Officials from the U.N., Turkey, Ukraine, and Russia signed the grain agreement in Istanbul following months of negotiations. The warring parties agreed not to attack ships transiting the Black Sea corridor. Ukrainian pilots will guide their ships through a safe channel and their cargo will then be inspected off Istanbul.
The U.N. said Friday the sailing was “a second ‘proof of concept’, testing multi-ship operations in the corridor including an inbound ship.” The sailing marked the resumption of operations in Odessa’s Chornomorsk port, with the cargo headed to Turkey, the U.K. and Ireland, according to Mr. Kubrakov.
The meeting between Mr. Putin and Mr. Erdogan is their second in less than three weeks. The two leaders had previously met after a three-way summit with Iran that focused on Syria.
Turkey has sought to straddle the divide between the West and Russia. It has sold armed drones to Ukraine while choosing not to impose sanctions on Moscow, at the same time as attempting to broker a peace deal between the countries.

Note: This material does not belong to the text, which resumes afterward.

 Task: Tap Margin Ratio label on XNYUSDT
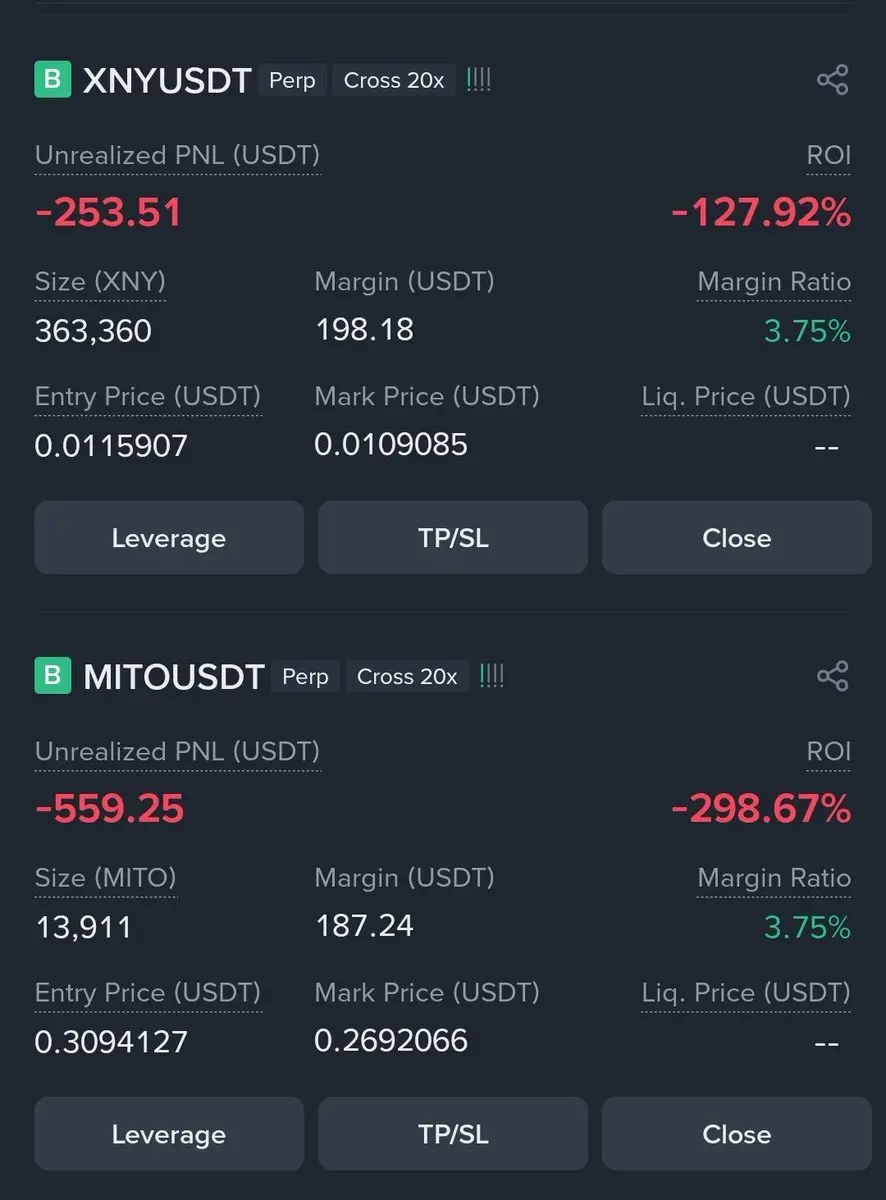point(774,282)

Mr. Erdogan is one of the few world leaders who speaks regularly with Mr. Putin, and the Turkish president is likely to use the meeting to advance Turkey’s own interests, particularly in Syria. Mr. Erdogan will likely reiterate a demand to launch a new military operation against Kurdish militants, according to Turkey’s state-run news agency. Russian officials have said they oppose the plan for a new Turkish incursion in Syria.